Vale ressaltar ainda um aspecto importante da nova realidade constitucional brasileira, surgida com a Constituição de 1988: o Judiciário, que por 20 anos se submetera a uma ditadura militar, passou a gozar de autonomia e independência efetivas e a estar aberto aos mais diferentes tipos de demanda (poderíamos dizer, em face do princípio da inafastabilidade da jurisdição, a todos os tipos de demanda). O Judiciário voltou a ter voz ativa. Esse processo foi menos resultado da Constituição em si do que do longo processo de redemocratização, mas não é errado afirmar que a Constituição de 1988 desempenhou um papel decisivo nesse aspecto.

Não que antes o Judiciário não condenasse o Estado a pagar indenizações em casos particulares. Isso ocorreu, mesmo no período de ditadura. O que aconteceu foi que o Judiciário, “devido a pressões dos movimentos sociais de base, movimentos populares e classes populares, passou a ter visibilidade em novas espécies de conflito” (LOPES, 2010, p. 72). A Constituição, nesse aspecto, foi fundamental: garantiu a independência dos magistrados, a harmonia entre os poderes; trouxe um rol amplo de direitos sociais e garantias individuais que poderiam ser exigidas no Judiciário (e que implicariam em “intromissões” nos demais poderes). Tudo isso, aliado à mudança social do final da década de 1980 (abertura democrática, avanço do sindicalismo, organização de movimentos sociais) colocou o Judiciário num novo patamar, e sua autonomia e independência trouxeram de volta a questão sobre suas responsabilidades sociais (principalmente em face da judicialização de várias áreas da vida política e econômica).

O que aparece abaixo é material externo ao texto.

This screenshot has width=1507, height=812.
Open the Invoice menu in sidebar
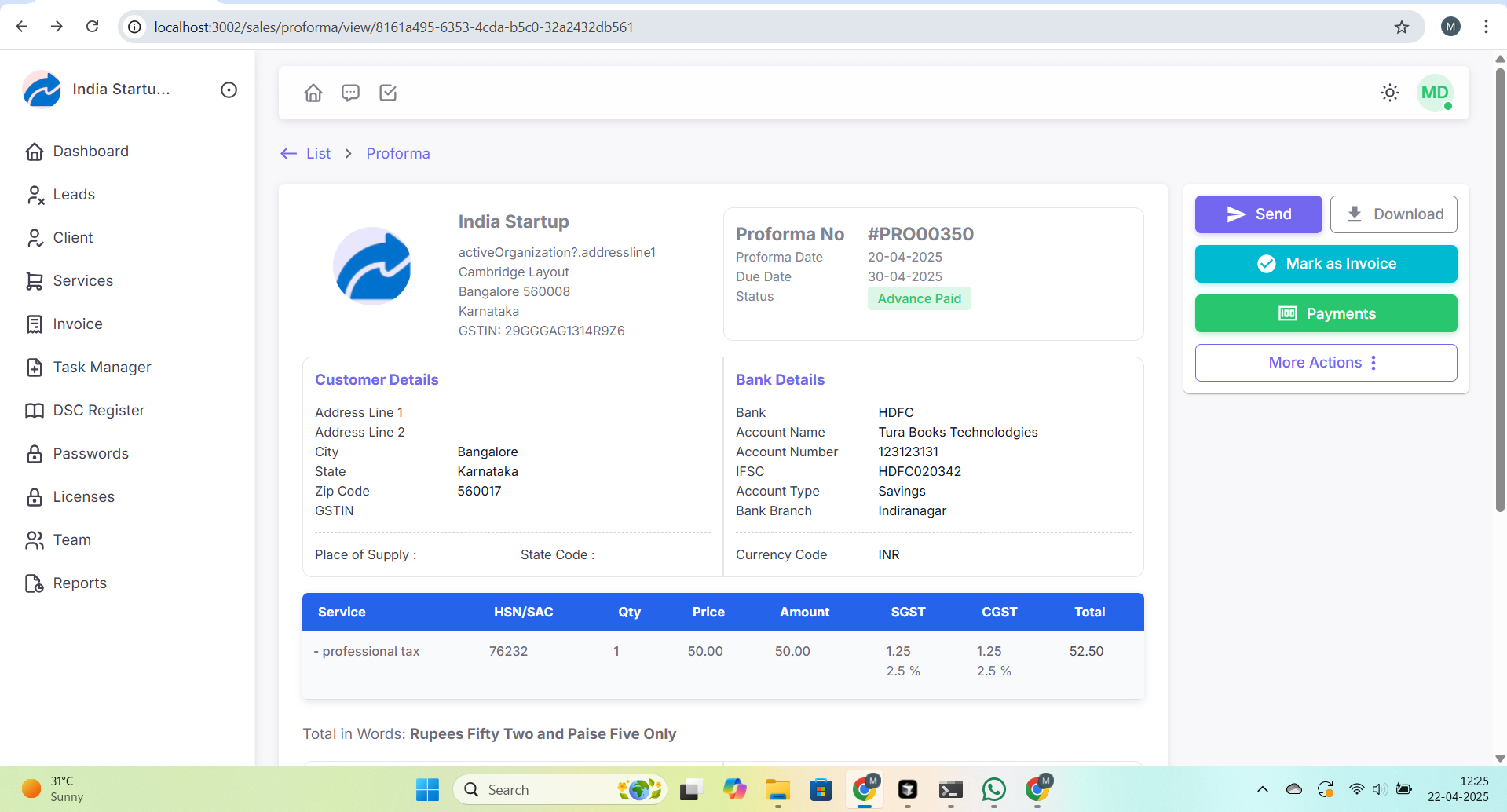tap(78, 324)
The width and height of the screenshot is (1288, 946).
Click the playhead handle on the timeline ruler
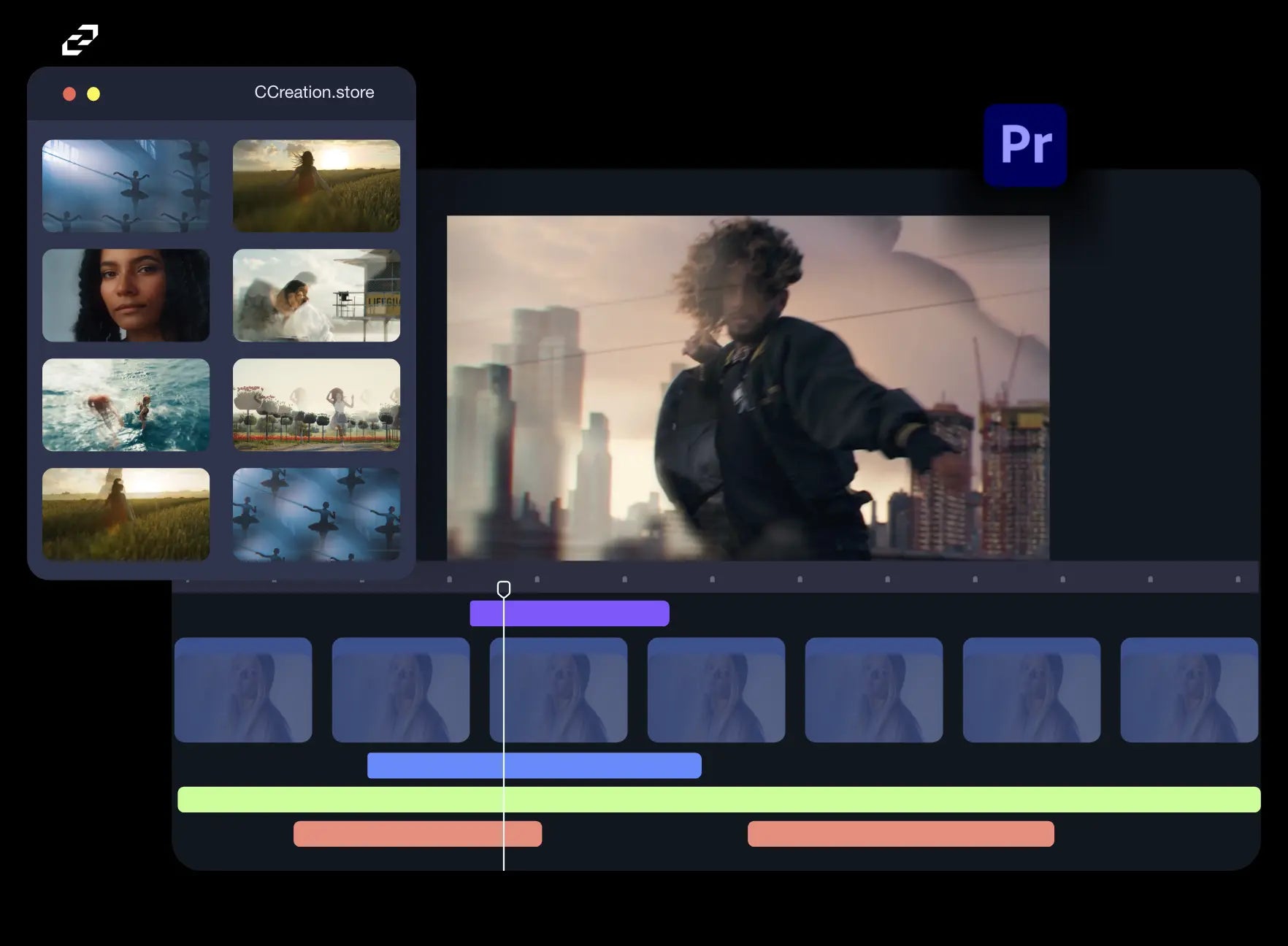click(504, 588)
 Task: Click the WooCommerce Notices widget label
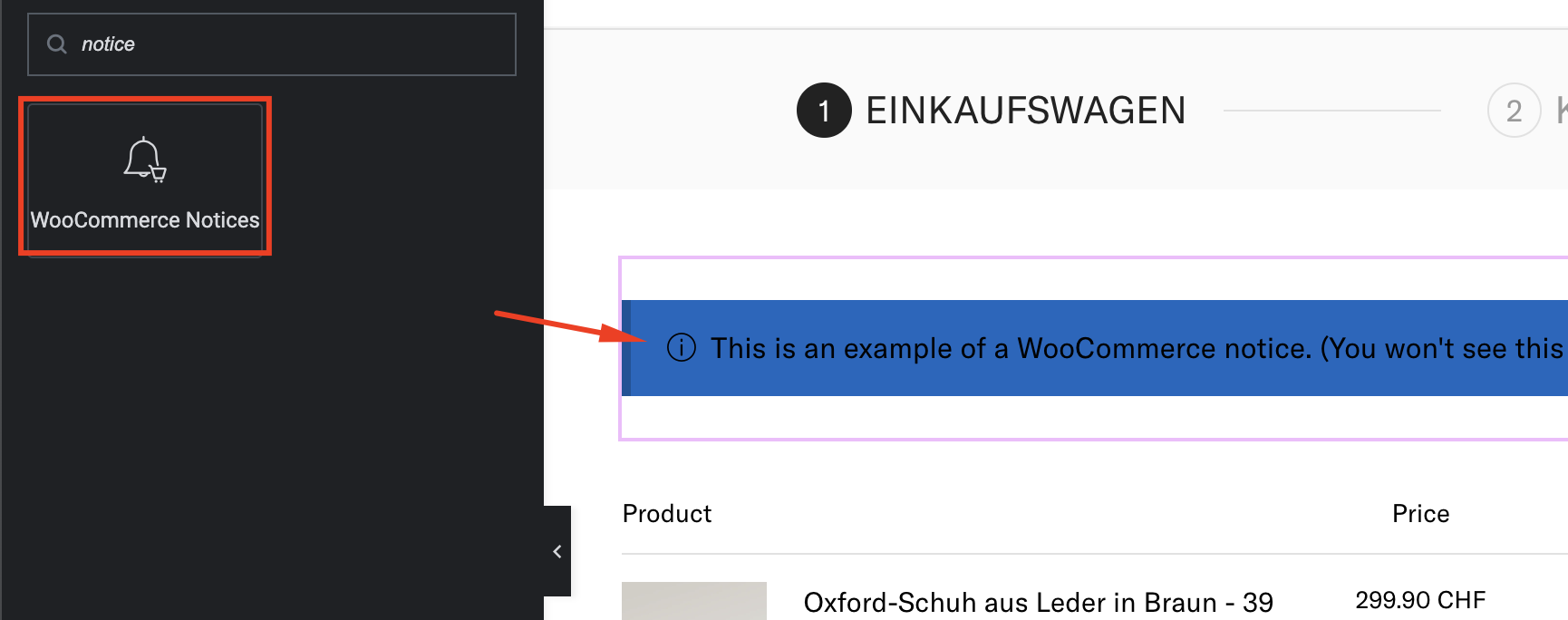point(145,220)
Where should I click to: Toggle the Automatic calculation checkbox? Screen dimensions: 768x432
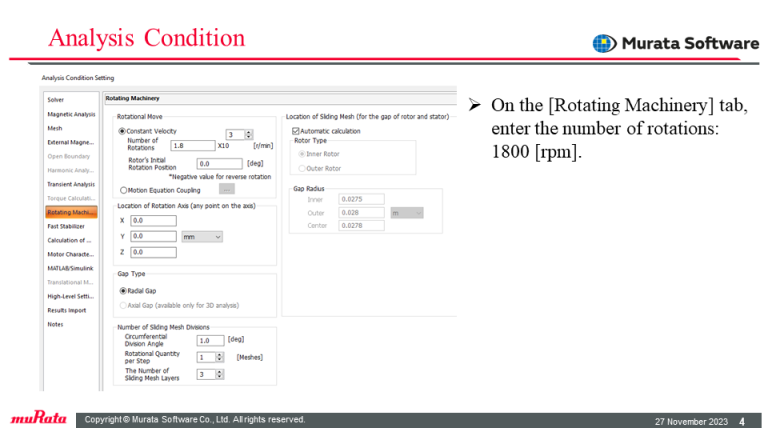pyautogui.click(x=296, y=131)
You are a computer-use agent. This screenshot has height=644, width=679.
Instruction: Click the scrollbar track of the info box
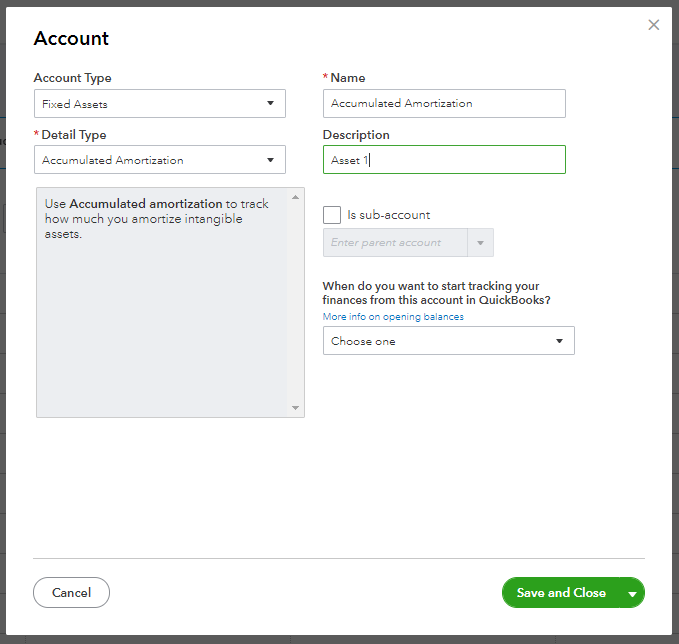tap(295, 300)
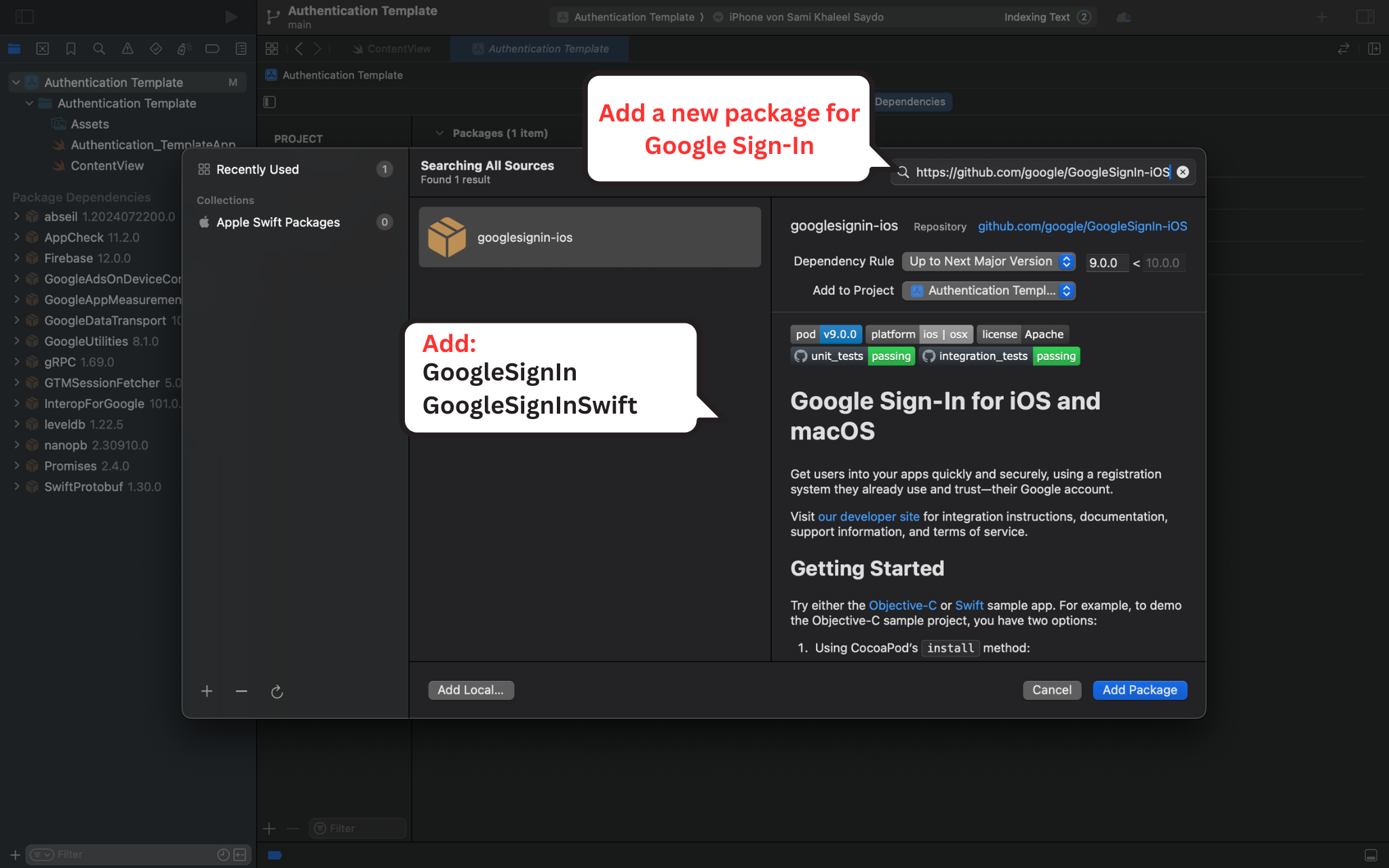This screenshot has height=868, width=1389.
Task: Select the googlesignin-ios search result
Action: (589, 237)
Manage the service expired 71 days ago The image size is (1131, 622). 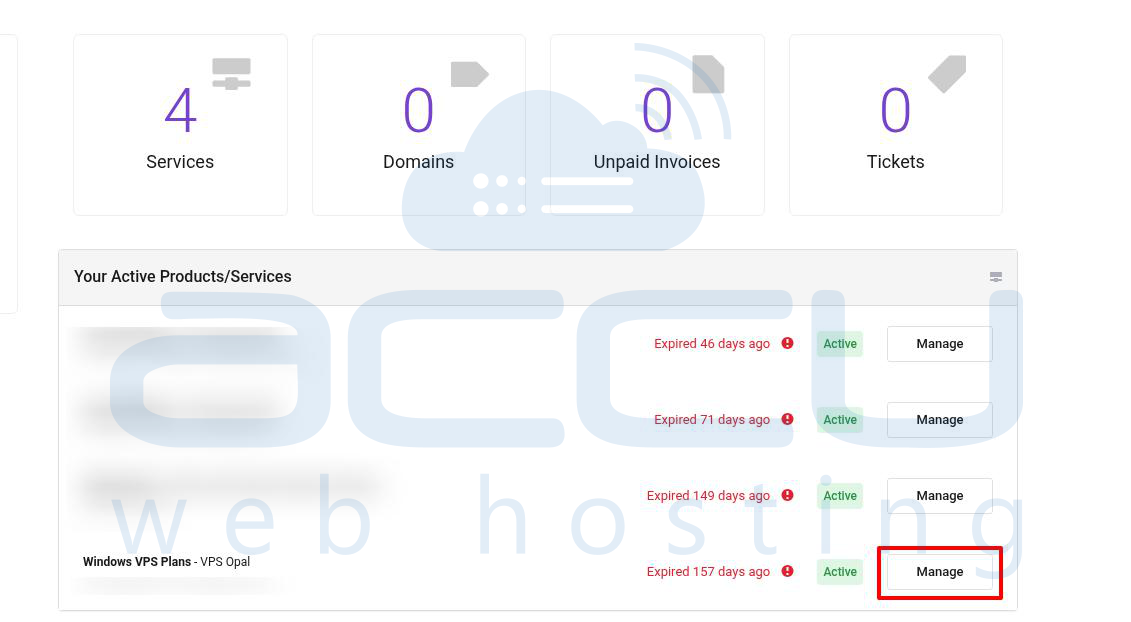[x=940, y=420]
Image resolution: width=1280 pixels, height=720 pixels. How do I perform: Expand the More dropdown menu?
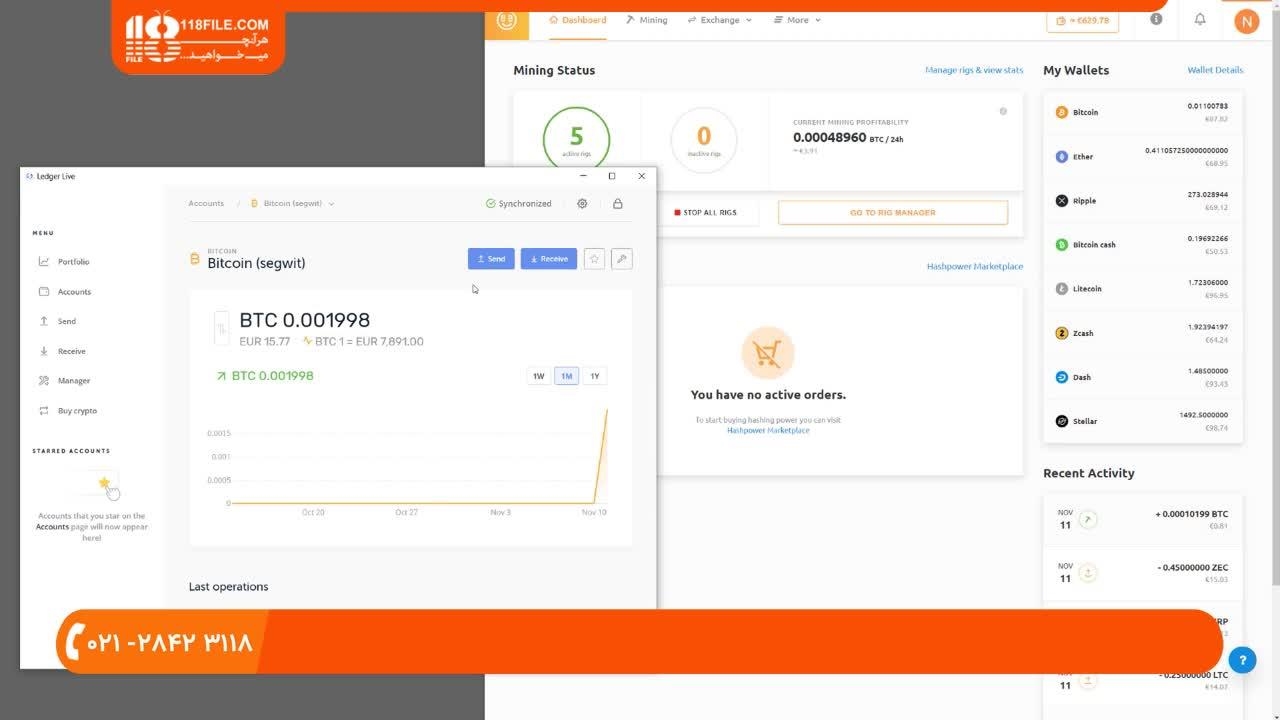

Talvez a característica mais importante da atual Constituição, e que alterou profundamente o papel do Judiciário brasileiro, seja o seu aspecto “dirigente”: a juridificação de matérias antes afetas exclusivamente ao domínio político e econômico, e a seleção de finalidades vinculantes para a atividade governamental. Quer dizer, a Constituição passou a assegurar direitos sociais importantes, e a permitir (por meio do amplo acesso ao Judiciário) que eles fossem exigidos perante juízes e tribunais. O Direito passou a criar limitações e estabelecer finalidades para a elaboração de políticas públicas, o que, por certo, trouxe novos desafios à relação entre os sistemas político, jurídico e econômico. Também concentrou no Judiciário problemas que passaram a envolver não só questões jurídicas, mas também políticas, econômicas e até morais (muito devido à consagração de um “princípio da dignidade humana” no art. 1º da Constituição). Esse aumento de temas judicializáveis, os novos tipos de demanda que passaram a ser veiculadas nos tribunais, junto ao caráter finalístico da Constituição (que vinculou atividades estatais a dispositivos teleológicos) alterou a forma tradicional de conceber as responsabilidades do Judiciário: passou-se a questionar a “responsabilidade social” dos juízes. Isso colocou sérios desafios à racionalidade formal-burocrática dominante na cultura jurídica brasileira, ponto que será explorado de forma mais detalhada nos tópicos seguintes.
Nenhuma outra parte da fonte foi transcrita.